Start of SOURCE RECORDS

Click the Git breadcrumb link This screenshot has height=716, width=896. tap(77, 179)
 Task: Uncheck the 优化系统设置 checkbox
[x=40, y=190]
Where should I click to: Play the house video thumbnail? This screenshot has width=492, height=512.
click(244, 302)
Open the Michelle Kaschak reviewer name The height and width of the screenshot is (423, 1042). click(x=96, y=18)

End of SOURCE RECORDS

# ABOUT THIS TASK
Once you have read the records, output each one exactly as written.

# SOLUTION TO THIS PROBLEM
Click the Git breadcrumb link This screenshot has height=716, width=896. tap(77, 179)
 Task: Uncheck the 优化系统设置 checkbox
[x=40, y=190]
Where should I click to: Play the house video thumbnail? This screenshot has width=492, height=512.
click(244, 302)
Open the Michelle Kaschak reviewer name The height and width of the screenshot is (423, 1042). click(x=96, y=18)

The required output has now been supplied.